I moved to Newfoundland in 1964 and in 1966, at the request of Father Shea, was asked to to teach a teenage group on Shea Heights then known as the Brow. Soon after there was a request to form an adult group. With both dance groups, musicians and singers,we did performances in various communities on the Avalon the highlight being, in 1970, a concert in Holy Heart auditorium, with a full house and the Lieutenant-Governor in attendance.

In 1980, I joined the Scottish Dance Group, and soon after became the teacher. A performance group was formed and we participated in many events in the city. We were invited in 1985, to the Codroy Valley to take part in their summer Festival and in 1986 at the request of the French government, we travelled to St. Pierre to be part of the Bastille Day Celebrations. From the summer of 1987 on we organized week-end workshops every two years with visiting teachers from many parts of Canada and the United States.

In 1997, an English Dance group was formed after I had been to a week long session at Pinewoods Camp near Plymouth, Mass. where song, dance and music weeks are organized all through the summer. With Martin Mulligan, a Scottish dance teacher, we began a group to teach English Dances. This has been very successful, and we are now into our 16th year. We welcome newcomers in the fall, but in the winter session, previous dance experience is required. We meet on Tuesdays, 7.30 pm at St James Church on Elizabeth Avenue.

Noreen MacLennan

Andrew Draskoy

Andrew Draskóy has been active as a choreographer, dancer, and historical dance researcher and teacher since 1988. His choreographic works include Brigamania 135 (1996), The Pull (1997), Transformation Motif (2004), Every Day (2006), Impetus (2009) and numerous collaborative works.

In the choreographers' collective Louder than Words (1994-2000) he discovered a love of collaborative choreography and structured improvisation. He continues to work in this form with other independent choreographers and contemporary dancers in St. John's.

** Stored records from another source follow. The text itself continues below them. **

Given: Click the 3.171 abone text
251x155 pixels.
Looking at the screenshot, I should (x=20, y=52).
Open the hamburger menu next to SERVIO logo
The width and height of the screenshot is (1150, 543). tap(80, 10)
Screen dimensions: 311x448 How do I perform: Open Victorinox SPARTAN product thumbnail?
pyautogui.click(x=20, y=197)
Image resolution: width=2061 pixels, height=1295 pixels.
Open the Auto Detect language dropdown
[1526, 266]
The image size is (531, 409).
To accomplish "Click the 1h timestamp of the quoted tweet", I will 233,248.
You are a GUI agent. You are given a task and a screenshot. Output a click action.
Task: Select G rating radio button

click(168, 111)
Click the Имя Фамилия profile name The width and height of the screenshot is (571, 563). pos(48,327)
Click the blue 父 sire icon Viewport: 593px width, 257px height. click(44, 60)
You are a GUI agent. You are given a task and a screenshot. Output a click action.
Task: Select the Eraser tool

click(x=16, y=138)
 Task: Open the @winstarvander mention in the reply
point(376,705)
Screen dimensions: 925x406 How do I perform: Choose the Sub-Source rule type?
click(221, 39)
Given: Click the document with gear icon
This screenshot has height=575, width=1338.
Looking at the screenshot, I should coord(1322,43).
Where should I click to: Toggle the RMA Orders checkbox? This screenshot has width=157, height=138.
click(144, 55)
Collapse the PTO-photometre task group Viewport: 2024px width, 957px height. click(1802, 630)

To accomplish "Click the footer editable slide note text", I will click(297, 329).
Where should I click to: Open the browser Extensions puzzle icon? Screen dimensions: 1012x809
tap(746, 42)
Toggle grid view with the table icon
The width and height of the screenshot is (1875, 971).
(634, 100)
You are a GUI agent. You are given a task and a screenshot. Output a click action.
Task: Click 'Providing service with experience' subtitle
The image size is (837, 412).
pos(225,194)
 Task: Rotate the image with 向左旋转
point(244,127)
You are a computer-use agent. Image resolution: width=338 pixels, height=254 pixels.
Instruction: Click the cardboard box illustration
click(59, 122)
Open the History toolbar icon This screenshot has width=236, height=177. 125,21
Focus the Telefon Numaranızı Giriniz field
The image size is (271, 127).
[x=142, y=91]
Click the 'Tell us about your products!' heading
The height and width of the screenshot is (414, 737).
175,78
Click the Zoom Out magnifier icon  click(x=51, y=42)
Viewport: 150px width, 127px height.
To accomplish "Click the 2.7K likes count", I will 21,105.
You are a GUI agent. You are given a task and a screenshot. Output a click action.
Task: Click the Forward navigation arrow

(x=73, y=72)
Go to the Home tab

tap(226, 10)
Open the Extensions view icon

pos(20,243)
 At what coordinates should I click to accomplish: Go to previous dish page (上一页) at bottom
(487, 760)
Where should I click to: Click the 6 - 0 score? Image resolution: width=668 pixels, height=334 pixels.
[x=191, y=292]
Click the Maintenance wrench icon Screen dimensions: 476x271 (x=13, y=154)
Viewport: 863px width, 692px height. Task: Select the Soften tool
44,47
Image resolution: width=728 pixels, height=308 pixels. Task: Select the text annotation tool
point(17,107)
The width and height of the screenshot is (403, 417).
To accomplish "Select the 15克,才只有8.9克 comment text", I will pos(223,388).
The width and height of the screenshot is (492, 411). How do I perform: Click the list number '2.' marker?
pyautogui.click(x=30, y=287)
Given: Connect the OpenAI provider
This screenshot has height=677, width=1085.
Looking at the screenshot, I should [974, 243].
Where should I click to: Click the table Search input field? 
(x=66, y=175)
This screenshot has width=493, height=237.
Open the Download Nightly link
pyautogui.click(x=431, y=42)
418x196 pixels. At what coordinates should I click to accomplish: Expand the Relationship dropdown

Andrew's work in Renaissance dance research and reconstruction has been presented around the world, including at the International Early Dance Conference in Belgium (2000) and the Boston Early Music Festival (2003). His paper "`Se il Cavallo Gagliardo': Connections between Horsemanship and Dance in 16th Century Italy" has been cited in major works in the field. He taught Renaissance dance in St. John's from 1989 to 1997, and continues to teach occasional workshops locally and abroad, including annually at the NL Folk Festival. In 1997 he and Alison Carter produced a large Renaissance Dance show for Year of the Arts.
He has choreographed in period style for six theatrical productions in St. John's.

In 2009 Andrew formed a new company to work specifically on Renaissance dance. This group of eight performers presented work and conducted several workshops in 2010 as part of the Quidi Vidi dance series, the Newfoundland and Labrador Folk Festival, Culture Days, and the Cupids 400' Muses and Minstrels Festival. The company is currently working on reviving a Spanish dance form that was a precursor to Flamenco, and preparing for the 2011 touring season.

Andrew is also involved in preserving and sharing traditional Newfoundland dance.

Candice Pike

Candice Pike is a dance practitioner, teacher, researcher, and advocate based in Corner Brook, Newfoundland. She is currently the Festival Manager for Gros Morne Summer Music.

Candice has taught ballet, jazz, modern dance, and dance fitness for nine years in Corner Brook, NL and Toronto, ON and is independently pursuing a community-based dance research project. Passionate about fostering an appreciation for dance in young people, she recently redesigned Grenfell Campus' children's dance camps to include performance training, somatic education, and movement exploration as well as formal technique training. Also, she is involved in Learning Through the Arts in the Western School District where she teaches math and social studies to grade three students through dance.

Candice has MA in Dance from York University. Her studies there focused on the intersections of recreational ballet, gender, and community building through feminist research and she is excited to explore these ideas in rural Newfoundland.